Trotz der niedrigen Inflationsraten sehe er aber keine Gefahr für ein solches Deflations-Szenario aus fallenden Preisen, schwachem Konsum und schrumpfenden Investitionen. «Wir hatten im Dezember und werden vielleicht auch noch in den ersten Monaten dieses Jahres negative Inflationsraten haben», sagte Nowotny. Er glaube aber nicht, dass insgesamt für das Jahr 2015 von einer Deflation auszugehen sei. «Doch der Sicherheitsabstand ist geringer geworden.»

Hollande sieht Kaufprogramm kommen

Der französische Staatspräsident François Hollande zeigt sich derweil überzeugt davon, dass die EZB diesen Donnerstag den Kauf von Staatsanleihen beschliessen wird. Dies werde der europäischen Wirtschaft einen wichtigen Geldzufluss verschaffen und könne einen Wachstumsschub begünstigen, sagte Hollande in Paris beim Neujahrsempfang für die französischen Arbeitgeber.

Hollande listete in seiner Rede Faktoren auf, die nach seiner Einschätzung der europäischen Wirtschaft helfen und Frankreichs offizielle Wachstumsprognose von einem Prozent in diesem Jahr unterstützen könnten. Zu den positiven Faktoren zählte Hollande zudem den gefallenen Ölpreis und den Euro-Dollar-Wechselkurs.

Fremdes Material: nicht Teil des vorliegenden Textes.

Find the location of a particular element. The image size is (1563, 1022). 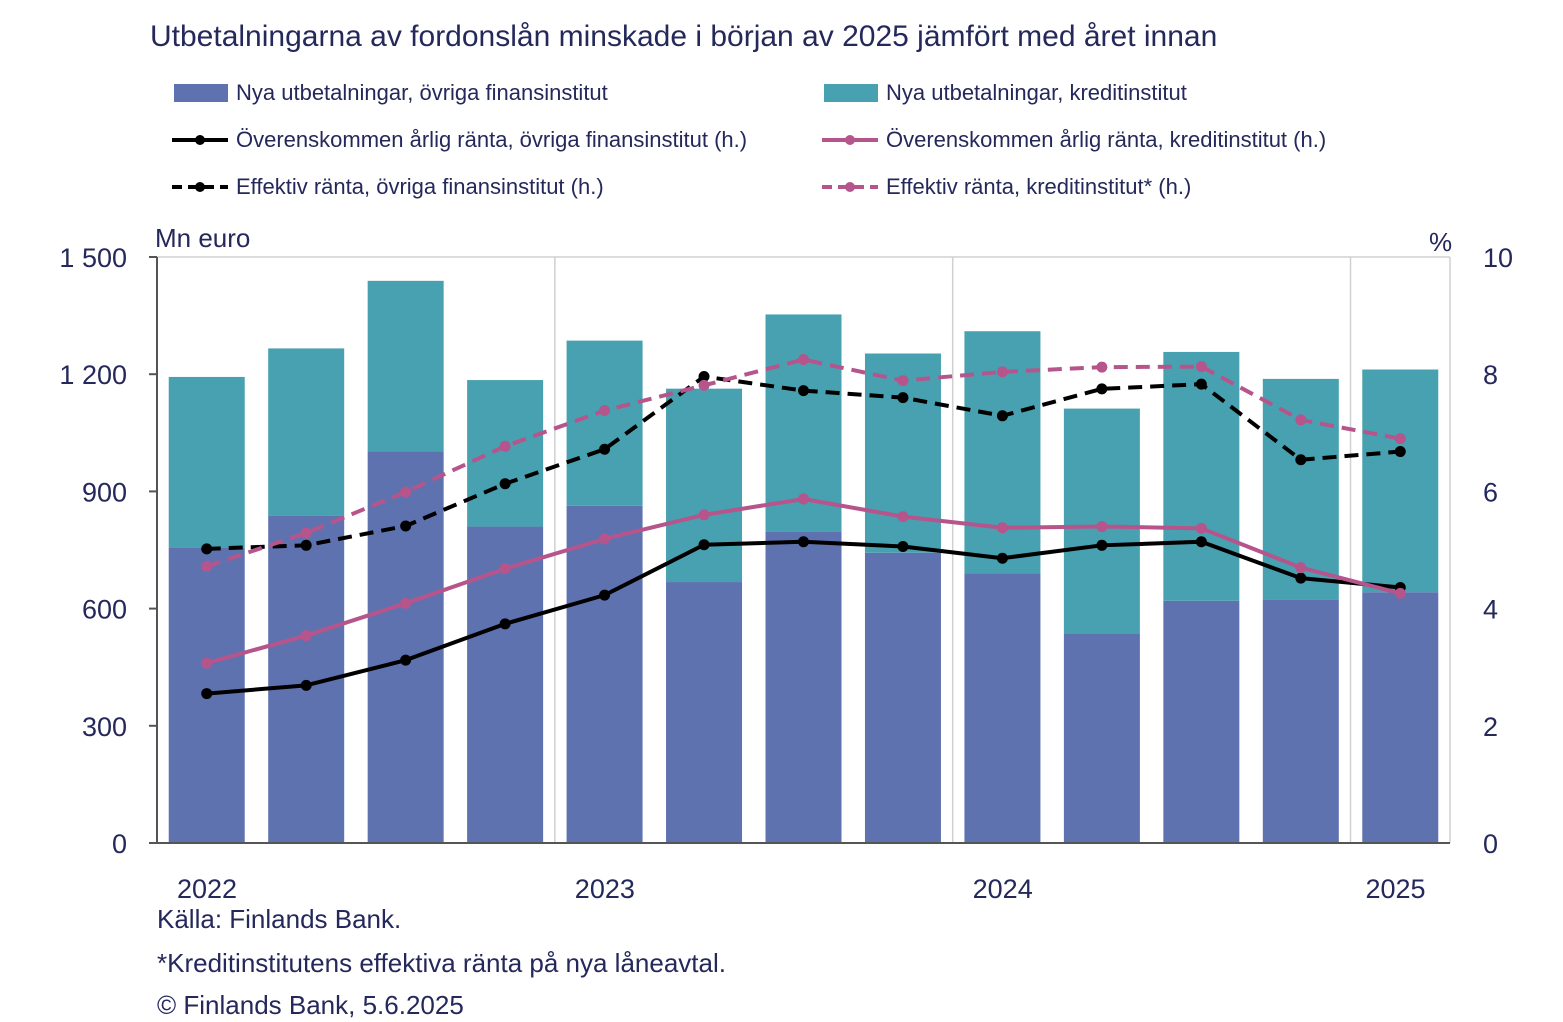

left-tick-label: 0 is located at coordinates (120, 844).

Deutschland warnt vor Geldschwemme

Nicht angetan von den geplanten Anleihenkäufen ist die deutsche Wirtschaft. Sie warnt die EZB angesichts der geplanten Geldschwemme vor einem Währungskrieg. «Die Märkte haben schon reagiert - der niedrige Euro-Wechselkurs ist auch eine Folge des signalisierten Staatsanleihenkaufs», sagte der Hauptgeschäftsführer des Deutschen Industrie- und Handelskammertages (DIHK), Martin Wansleben, der Nachrichtenagentur Reuters.

Das erleichtere zwar Exporte. «Aber der niedrige Wechselkurs hat auch seinen Preis.» Andere Länder könnten darauf reagieren. «Wenn die USA jetzt zum Beispiel ihre Zinserhöhung verschieben, um gegenüber Europa nicht an Wettbewerbsfähigkeit zu verlieren, droht uns eine Spirale des lockeren Geldes, bei der am Ende alle verlieren», warnte Wansleben.

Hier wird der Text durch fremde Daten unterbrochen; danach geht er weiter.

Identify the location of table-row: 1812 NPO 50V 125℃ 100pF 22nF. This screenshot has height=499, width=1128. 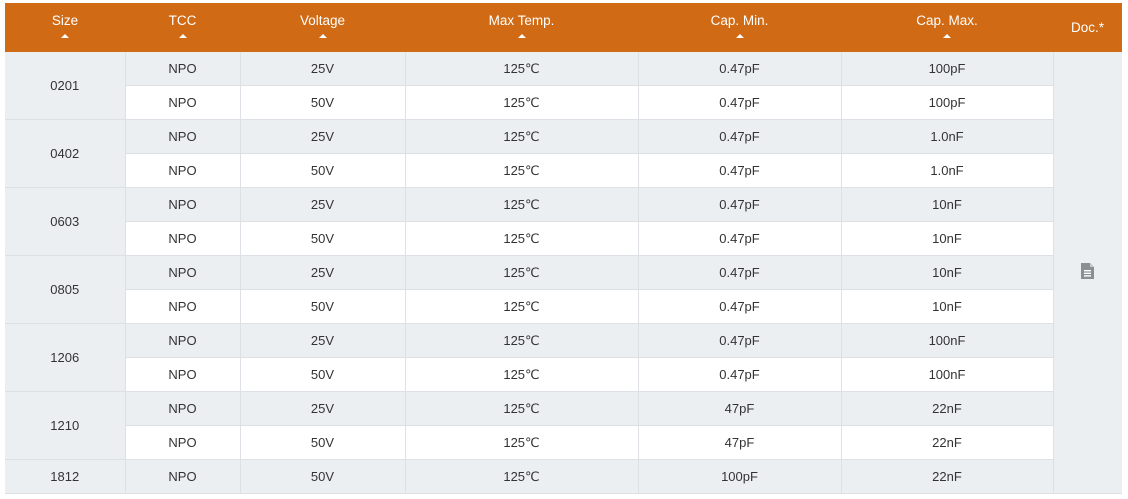
(564, 476).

Anleihekäufe sind eine «schlechte Idee»

Auch die Familienunternehmer sprechen von einer «schlechten Idee», Staatsanleihen zu kaufen. «Die EZB fühlt sich eigenmächtig zur Bekämpfung der Rezession in Europa berufen», sagte Verbandspräsident Lutz Goebel. «Dazu hat sie aber kein Mandat und überschätzt ihre Möglichkeiten auf Kosten der europäischen Steuerzahler.» Die Gefahr sei gross, dass vor allem die Euro-Länder wieder stärker auf neue Schulden setzten, die erst auf halbem Wege bei ihren Reformbemühungen seien.